*** Block opens ***
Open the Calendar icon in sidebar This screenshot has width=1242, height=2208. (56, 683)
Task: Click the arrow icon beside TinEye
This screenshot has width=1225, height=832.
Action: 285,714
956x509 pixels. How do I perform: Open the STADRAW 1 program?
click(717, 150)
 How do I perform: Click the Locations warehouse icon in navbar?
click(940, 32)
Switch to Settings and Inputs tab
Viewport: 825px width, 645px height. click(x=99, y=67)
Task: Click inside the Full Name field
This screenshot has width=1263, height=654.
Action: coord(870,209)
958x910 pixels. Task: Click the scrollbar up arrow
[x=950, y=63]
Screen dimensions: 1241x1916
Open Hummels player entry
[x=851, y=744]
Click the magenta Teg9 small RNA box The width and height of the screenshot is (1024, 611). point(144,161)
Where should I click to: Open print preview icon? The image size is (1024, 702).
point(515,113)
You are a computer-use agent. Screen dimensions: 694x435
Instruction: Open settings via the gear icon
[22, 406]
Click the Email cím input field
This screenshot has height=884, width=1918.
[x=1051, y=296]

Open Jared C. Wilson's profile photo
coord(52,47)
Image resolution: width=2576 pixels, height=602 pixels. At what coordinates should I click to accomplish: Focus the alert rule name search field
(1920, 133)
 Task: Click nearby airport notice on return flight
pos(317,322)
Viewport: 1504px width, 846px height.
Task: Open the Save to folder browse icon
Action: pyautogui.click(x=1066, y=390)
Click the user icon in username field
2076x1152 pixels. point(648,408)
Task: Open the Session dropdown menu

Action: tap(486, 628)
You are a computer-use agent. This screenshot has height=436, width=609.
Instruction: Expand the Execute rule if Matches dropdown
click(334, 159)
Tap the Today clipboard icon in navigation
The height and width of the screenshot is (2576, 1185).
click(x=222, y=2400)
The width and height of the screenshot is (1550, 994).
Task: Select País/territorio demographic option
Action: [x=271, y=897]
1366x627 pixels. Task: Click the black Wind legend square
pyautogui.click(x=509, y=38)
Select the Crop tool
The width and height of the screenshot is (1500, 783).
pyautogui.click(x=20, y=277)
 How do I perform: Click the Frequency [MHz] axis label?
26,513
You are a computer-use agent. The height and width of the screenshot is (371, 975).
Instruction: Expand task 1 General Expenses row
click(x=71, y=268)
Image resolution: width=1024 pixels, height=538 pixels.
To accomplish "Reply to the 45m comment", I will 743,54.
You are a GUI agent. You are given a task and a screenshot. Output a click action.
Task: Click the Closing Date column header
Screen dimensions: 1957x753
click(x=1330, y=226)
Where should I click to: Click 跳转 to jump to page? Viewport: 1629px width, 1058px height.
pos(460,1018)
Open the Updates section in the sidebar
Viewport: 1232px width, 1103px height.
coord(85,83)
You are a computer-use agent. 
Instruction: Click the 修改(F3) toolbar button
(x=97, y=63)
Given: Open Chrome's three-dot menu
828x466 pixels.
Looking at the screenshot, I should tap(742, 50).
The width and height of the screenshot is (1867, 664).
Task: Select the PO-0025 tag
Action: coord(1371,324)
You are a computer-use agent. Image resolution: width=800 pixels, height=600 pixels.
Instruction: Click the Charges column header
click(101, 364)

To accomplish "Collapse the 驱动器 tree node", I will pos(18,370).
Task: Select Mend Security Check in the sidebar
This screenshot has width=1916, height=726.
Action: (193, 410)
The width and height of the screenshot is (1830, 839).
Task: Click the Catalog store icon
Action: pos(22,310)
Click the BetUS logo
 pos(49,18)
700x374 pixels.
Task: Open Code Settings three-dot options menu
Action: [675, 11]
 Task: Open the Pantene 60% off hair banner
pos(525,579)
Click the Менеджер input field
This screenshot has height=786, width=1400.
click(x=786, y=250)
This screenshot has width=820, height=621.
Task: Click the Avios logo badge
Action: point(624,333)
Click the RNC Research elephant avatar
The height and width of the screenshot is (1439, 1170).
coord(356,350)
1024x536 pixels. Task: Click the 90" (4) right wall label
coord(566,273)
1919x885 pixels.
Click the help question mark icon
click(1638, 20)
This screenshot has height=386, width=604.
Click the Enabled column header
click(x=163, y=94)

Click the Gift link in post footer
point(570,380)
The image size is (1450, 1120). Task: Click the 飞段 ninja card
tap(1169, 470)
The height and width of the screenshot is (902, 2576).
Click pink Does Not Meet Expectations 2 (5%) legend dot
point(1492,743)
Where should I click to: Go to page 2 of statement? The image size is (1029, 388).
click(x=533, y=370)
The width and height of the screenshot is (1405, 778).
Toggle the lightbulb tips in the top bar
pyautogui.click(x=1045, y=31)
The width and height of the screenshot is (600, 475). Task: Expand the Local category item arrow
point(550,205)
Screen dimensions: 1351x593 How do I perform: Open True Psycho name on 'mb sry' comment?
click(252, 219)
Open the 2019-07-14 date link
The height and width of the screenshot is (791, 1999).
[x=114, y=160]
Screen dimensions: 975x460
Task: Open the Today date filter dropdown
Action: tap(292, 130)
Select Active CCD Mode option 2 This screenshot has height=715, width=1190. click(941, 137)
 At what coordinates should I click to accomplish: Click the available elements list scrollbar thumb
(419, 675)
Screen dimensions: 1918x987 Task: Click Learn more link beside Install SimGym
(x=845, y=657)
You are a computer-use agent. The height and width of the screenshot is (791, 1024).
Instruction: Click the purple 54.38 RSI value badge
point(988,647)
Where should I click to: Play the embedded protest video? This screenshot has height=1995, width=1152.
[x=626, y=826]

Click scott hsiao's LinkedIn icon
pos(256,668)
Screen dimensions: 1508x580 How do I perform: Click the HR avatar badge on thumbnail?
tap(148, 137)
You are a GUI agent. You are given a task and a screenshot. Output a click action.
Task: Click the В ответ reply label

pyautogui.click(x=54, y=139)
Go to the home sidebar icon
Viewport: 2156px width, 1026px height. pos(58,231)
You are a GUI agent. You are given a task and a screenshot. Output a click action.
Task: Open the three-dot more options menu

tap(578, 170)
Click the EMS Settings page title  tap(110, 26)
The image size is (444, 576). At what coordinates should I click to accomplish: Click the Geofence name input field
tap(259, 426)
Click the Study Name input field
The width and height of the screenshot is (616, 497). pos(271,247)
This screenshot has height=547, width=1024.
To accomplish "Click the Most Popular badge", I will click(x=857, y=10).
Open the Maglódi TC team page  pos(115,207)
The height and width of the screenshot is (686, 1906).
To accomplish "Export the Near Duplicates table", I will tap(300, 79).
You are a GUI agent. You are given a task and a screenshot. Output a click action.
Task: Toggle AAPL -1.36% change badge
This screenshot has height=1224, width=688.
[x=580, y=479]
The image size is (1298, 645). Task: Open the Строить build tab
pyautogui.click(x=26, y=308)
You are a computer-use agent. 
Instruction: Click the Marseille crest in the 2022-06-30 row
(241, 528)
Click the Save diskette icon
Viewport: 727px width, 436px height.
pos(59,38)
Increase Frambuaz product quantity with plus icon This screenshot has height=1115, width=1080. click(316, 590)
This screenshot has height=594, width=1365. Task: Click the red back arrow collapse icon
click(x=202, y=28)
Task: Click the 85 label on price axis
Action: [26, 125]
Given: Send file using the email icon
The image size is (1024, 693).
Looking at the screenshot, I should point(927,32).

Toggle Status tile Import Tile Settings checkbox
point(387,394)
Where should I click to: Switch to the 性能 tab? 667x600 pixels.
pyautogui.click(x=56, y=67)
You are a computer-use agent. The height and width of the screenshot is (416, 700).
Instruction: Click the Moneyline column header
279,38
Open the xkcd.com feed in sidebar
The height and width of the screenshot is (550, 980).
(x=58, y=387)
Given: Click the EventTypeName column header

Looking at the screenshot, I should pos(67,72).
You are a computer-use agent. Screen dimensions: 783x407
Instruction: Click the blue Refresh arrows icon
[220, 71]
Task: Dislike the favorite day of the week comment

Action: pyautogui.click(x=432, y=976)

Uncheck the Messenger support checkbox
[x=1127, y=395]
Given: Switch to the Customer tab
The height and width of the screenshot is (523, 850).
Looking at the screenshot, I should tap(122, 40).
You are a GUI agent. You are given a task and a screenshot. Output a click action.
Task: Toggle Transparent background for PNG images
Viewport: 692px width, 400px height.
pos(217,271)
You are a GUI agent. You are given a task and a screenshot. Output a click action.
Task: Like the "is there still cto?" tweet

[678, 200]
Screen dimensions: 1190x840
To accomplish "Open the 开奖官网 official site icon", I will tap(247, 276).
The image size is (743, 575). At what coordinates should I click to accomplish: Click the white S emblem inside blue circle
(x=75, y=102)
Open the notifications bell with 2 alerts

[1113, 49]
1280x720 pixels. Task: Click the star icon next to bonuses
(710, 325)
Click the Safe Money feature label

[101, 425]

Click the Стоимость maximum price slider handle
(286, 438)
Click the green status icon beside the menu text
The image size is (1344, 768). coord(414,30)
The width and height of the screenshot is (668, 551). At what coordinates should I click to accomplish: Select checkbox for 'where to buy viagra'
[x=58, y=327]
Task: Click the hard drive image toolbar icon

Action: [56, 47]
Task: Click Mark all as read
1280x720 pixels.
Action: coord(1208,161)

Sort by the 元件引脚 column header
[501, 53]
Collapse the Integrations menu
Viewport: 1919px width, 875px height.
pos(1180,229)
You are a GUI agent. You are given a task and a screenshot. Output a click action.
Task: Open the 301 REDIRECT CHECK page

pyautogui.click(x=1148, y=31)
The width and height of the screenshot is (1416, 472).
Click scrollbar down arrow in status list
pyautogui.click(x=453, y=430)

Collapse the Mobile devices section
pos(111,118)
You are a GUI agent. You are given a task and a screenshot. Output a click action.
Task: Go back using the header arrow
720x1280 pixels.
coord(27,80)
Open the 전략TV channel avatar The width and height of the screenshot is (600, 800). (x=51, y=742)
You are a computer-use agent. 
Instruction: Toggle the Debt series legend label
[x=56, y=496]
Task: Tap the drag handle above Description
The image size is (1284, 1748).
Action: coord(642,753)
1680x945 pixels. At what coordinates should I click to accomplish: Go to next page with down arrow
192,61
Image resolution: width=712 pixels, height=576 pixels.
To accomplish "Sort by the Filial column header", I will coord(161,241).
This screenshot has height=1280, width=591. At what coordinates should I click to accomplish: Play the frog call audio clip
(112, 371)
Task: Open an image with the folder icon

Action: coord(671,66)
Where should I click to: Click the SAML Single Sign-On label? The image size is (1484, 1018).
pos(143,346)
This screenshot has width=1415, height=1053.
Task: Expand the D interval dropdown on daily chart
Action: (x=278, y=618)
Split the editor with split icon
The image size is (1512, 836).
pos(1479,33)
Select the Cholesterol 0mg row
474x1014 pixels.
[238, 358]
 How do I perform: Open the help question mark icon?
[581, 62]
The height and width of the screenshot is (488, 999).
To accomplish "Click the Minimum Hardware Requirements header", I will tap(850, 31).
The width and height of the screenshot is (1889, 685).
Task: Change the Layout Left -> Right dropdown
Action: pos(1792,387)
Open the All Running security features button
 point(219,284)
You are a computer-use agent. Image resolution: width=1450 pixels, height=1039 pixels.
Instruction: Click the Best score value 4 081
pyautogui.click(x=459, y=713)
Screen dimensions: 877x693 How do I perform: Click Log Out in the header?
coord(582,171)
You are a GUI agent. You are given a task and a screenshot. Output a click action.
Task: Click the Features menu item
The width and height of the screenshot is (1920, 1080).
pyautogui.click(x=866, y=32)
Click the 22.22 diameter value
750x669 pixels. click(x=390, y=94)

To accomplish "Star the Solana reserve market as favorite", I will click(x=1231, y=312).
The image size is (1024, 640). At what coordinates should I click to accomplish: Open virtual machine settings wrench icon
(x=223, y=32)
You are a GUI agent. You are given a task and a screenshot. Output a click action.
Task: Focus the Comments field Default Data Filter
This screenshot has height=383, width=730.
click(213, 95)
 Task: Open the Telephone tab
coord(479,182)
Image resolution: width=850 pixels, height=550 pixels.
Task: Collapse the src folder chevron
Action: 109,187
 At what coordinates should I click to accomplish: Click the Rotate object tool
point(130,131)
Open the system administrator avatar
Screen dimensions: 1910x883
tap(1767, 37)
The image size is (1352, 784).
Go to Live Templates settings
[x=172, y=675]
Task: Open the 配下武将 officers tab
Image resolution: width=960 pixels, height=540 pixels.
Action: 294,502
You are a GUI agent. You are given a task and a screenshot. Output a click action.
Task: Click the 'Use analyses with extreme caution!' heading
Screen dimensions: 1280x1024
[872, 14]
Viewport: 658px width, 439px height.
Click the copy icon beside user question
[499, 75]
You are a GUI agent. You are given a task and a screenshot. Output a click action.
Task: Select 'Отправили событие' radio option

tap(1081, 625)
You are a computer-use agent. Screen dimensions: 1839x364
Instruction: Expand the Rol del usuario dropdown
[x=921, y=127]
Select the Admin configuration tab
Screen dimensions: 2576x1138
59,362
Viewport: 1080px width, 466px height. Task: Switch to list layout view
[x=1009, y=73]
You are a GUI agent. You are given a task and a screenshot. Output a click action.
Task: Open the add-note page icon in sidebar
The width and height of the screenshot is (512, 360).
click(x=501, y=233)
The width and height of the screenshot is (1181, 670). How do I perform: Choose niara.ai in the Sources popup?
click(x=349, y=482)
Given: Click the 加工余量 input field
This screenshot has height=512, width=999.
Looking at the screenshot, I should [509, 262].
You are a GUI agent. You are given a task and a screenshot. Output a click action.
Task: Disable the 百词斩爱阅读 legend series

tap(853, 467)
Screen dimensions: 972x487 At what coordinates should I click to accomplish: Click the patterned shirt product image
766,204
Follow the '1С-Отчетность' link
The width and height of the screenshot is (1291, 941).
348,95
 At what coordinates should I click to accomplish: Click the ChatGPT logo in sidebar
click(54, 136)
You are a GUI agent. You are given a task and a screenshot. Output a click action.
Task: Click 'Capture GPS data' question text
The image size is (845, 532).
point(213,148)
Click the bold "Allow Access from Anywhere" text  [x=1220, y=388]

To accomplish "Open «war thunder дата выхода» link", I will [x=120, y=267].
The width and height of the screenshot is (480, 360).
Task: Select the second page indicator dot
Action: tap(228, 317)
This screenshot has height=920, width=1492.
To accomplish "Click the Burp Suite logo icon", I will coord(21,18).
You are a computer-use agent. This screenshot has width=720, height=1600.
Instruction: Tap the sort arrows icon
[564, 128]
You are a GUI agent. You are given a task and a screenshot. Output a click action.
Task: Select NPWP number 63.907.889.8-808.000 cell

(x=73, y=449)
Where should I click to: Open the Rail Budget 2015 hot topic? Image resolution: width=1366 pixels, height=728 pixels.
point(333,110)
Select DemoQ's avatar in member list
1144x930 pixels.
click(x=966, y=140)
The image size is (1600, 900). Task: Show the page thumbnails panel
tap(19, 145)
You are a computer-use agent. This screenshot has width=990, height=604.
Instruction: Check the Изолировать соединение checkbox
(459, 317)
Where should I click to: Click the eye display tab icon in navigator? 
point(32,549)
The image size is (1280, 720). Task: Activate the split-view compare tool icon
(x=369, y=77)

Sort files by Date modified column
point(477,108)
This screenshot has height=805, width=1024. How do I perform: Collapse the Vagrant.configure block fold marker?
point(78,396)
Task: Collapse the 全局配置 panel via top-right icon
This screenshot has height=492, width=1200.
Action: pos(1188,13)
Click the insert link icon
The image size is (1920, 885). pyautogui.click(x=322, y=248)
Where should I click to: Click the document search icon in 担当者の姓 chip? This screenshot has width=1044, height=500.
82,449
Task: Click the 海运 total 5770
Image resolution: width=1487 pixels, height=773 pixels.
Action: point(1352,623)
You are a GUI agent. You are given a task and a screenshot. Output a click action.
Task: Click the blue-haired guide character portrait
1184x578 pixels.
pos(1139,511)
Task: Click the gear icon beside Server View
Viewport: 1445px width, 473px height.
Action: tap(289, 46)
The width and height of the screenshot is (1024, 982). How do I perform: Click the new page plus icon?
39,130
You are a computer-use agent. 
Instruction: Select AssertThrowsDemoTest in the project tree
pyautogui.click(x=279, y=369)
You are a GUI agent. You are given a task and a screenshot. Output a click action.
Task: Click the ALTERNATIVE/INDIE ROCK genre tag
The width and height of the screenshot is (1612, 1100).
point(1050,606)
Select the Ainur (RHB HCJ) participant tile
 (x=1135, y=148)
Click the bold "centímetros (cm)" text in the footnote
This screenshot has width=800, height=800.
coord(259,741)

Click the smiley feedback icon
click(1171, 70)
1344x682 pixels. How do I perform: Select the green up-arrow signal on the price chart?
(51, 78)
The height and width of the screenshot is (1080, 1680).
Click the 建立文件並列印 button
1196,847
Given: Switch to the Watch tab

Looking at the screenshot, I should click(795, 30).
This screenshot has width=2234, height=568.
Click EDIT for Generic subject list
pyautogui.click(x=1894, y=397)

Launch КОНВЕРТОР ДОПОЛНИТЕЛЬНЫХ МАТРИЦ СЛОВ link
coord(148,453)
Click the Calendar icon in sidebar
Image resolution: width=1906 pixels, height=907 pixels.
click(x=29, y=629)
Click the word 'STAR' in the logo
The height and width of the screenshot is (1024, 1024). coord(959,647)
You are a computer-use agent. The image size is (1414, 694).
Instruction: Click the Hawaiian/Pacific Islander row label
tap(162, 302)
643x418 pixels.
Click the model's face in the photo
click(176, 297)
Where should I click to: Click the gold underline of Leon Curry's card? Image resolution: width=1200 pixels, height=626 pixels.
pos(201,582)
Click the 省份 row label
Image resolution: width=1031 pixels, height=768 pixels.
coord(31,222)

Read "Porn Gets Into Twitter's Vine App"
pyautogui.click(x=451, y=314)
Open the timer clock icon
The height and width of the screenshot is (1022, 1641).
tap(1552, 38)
*** Block closes ***
__Required action__. Could you give again exactly the lines from the line containing "Instruction: Select AssertThrowsDemoTest" through the final line of the data above, and no others?

__Answer space__.
Instruction: Select AssertThrowsDemoTest in the project tree
pyautogui.click(x=279, y=369)
You are a GUI agent. You are given a task and a screenshot. Output a click action.
Task: Click the ALTERNATIVE/INDIE ROCK genre tag
The width and height of the screenshot is (1612, 1100).
point(1050,606)
Select the Ainur (RHB HCJ) participant tile
 (x=1135, y=148)
Click the bold "centímetros (cm)" text in the footnote
This screenshot has width=800, height=800.
coord(259,741)

Click the smiley feedback icon
click(1171, 70)
1344x682 pixels. How do I perform: Select the green up-arrow signal on the price chart?
(51, 78)
The height and width of the screenshot is (1080, 1680).
Click the 建立文件並列印 button
1196,847
Given: Switch to the Watch tab

Looking at the screenshot, I should click(795, 30).
This screenshot has width=2234, height=568.
Click EDIT for Generic subject list
pyautogui.click(x=1894, y=397)

Launch КОНВЕРТОР ДОПОЛНИТЕЛЬНЫХ МАТРИЦ СЛОВ link
coord(148,453)
Click the Calendar icon in sidebar
Image resolution: width=1906 pixels, height=907 pixels.
click(x=29, y=629)
Click the word 'STAR' in the logo
The height and width of the screenshot is (1024, 1024). coord(959,647)
You are a computer-use agent. The image size is (1414, 694).
Instruction: Click the Hawaiian/Pacific Islander row label
tap(162, 302)
643x418 pixels.
Click the model's face in the photo
click(176, 297)
Where should I click to: Click the gold underline of Leon Curry's card? Image resolution: width=1200 pixels, height=626 pixels.
pos(201,582)
Click the 省份 row label
Image resolution: width=1031 pixels, height=768 pixels.
coord(31,222)

Read "Porn Gets Into Twitter's Vine App"
pyautogui.click(x=451, y=314)
Open the timer clock icon
The height and width of the screenshot is (1022, 1641).
tap(1552, 38)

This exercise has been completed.